Dr. Jean-Paul Gagnon is a social and political philosopher specializing in democratic theory. In the light of recent developments around the world, I interviewed with Dr. Gagnon because of his expertise in democratic theory.
Tabak: How is it that democratic theorists can contribute to political analysis?
Gagnon: To answer this question we must first address what the political is. What are politics? In general, and for the sake of this discussion, I will term it as a process by which individuals participate in the governance and government of a specific geographically-bounded territory. The nature of politics changes with the nature of government, governance, civil society and a number of other complex factors. In most ‘democratic’ systems, we see the opportunity for non-elites and all legal minorities to participate in elections and to assemble freely for example (although, in practice, things are not quite as simple as these promises). In a totalitarian system, the obverse is most likely to be ‘true’.
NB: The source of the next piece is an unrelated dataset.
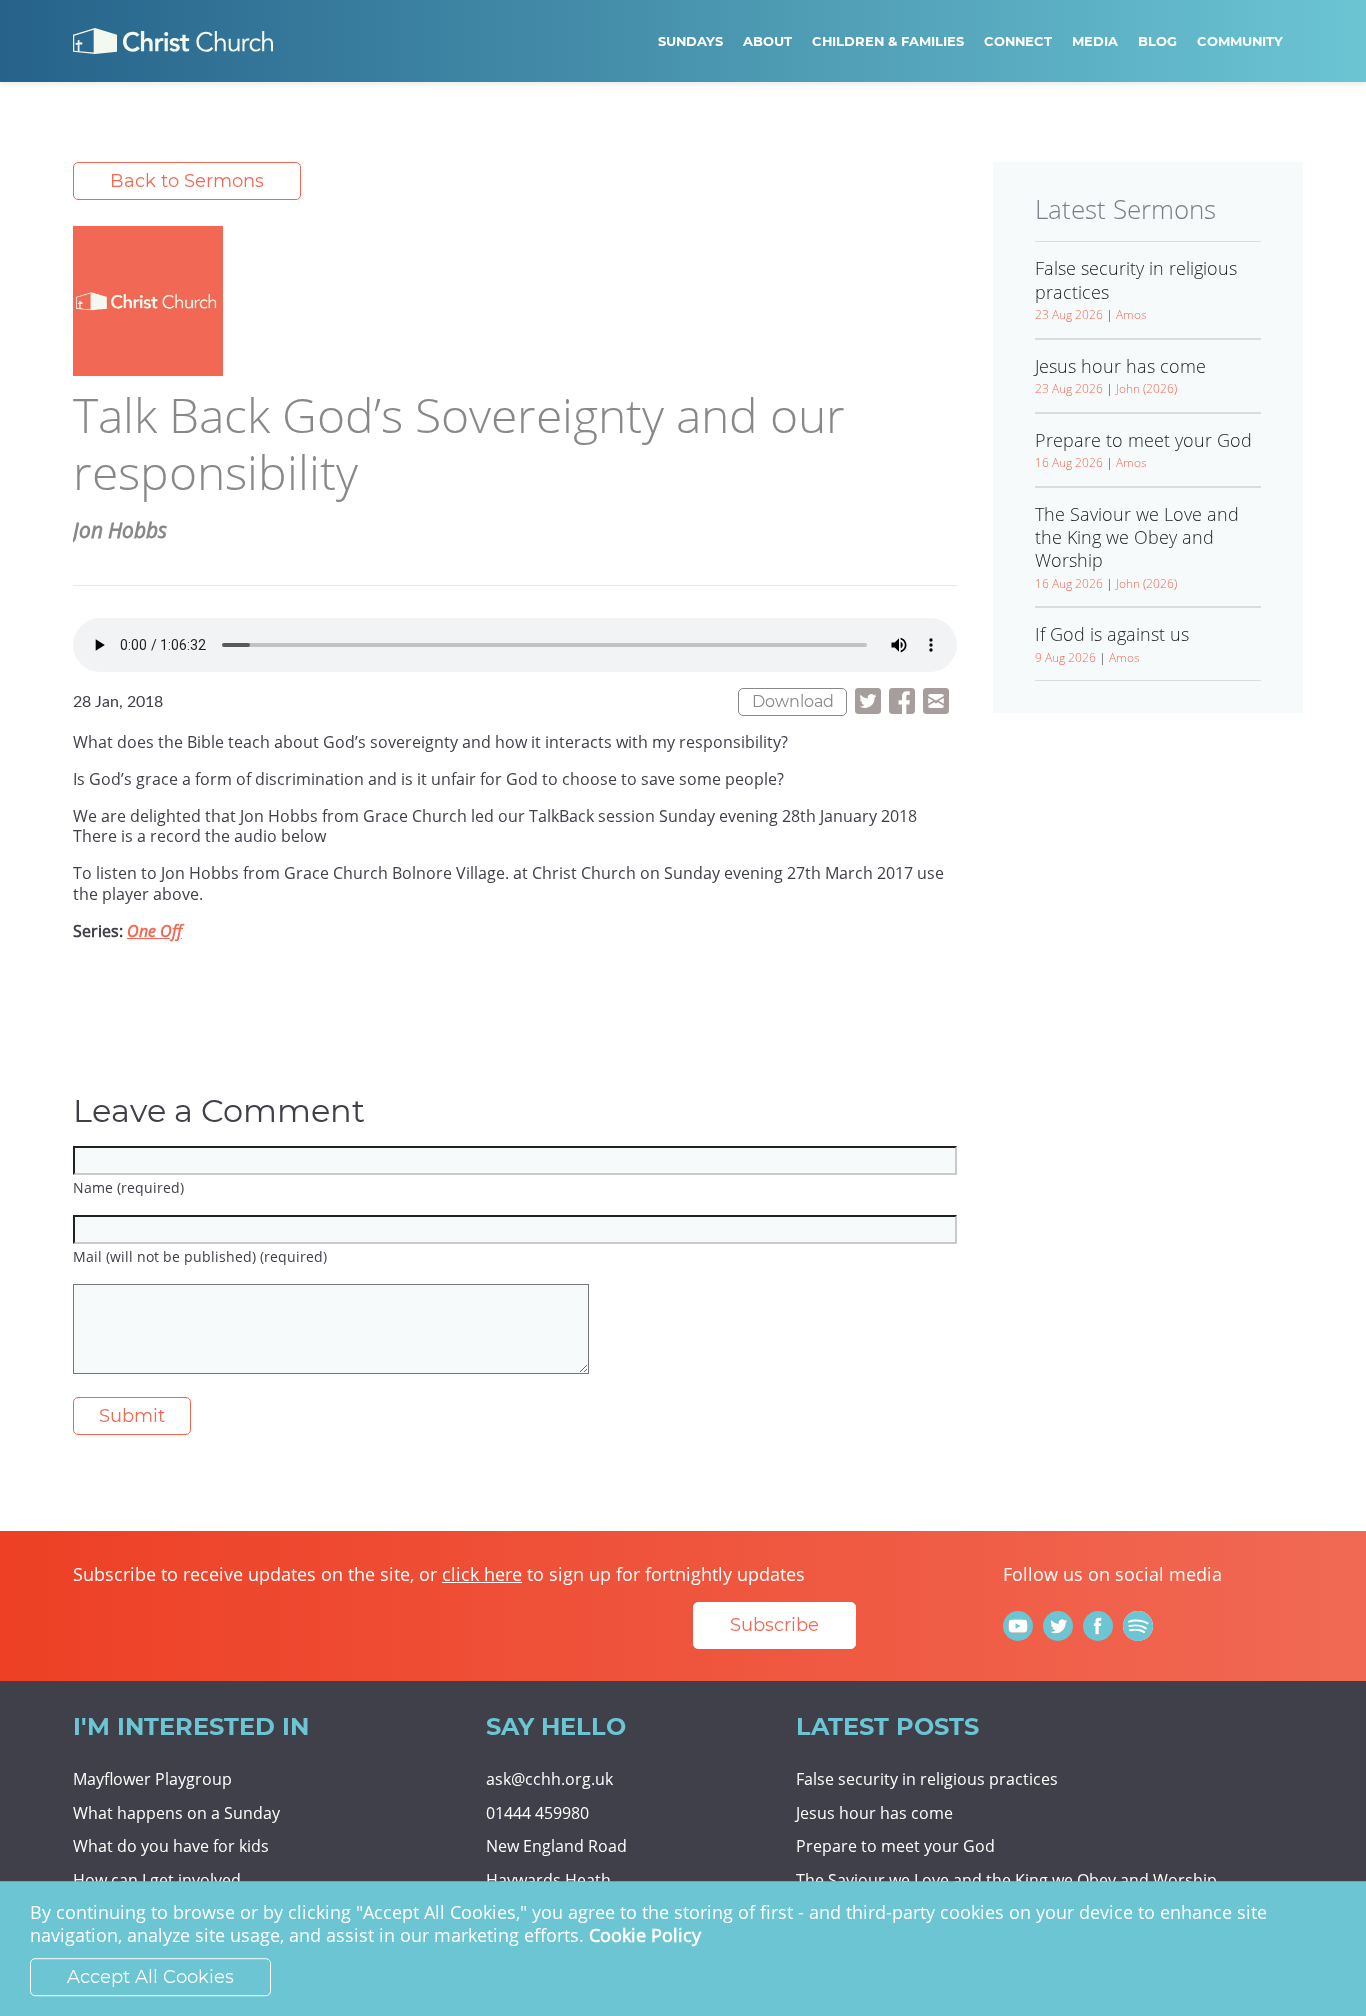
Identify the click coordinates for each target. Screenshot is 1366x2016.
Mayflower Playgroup (152, 1779)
I argue that democratic theorists contribute to political analysis because of the ‘sunglasses’ (as it were) that we offer for analysing politics. We are constantly looking for the means to infer how political activity in any given system impacts equality, communication, law, the selection of officials, the shape of a citizenry, and ultimately the citizenry’s sovereignty. And this is very much related to questions of rights, liberties, freedoms, justice, contemporary political society, republicanism and autonomy. This differs to other means of analysis. For example, in very simple terms, the economics theorist might be wearing sunglasses to determine how a political move is going to shape economic regulation. The international relations theorist has her sunglasses on to see how a political change might come to impact relations with a specific far-away country. The feminist may have his sunglasses on to see how a political decision will come to affect a number of women’s rights. All of these processes have ways of changing politics. We seek the democratic change. Of course, thinkers often borrow sunglasses from other camps for interdisciplinary studies that often yield unique and remarkable outcomes in political analysis – so matters are not as simple as I have portrayed them in the examples above.
Tabak: Would you argue that democracy affects politics in any meaningful way?
Gagnon: Because of our ‘sunglasses’, or variety of means to analyse the highly contested ‘variables’ of democracy, I argue that yes, democratic theory acts to democratise politics.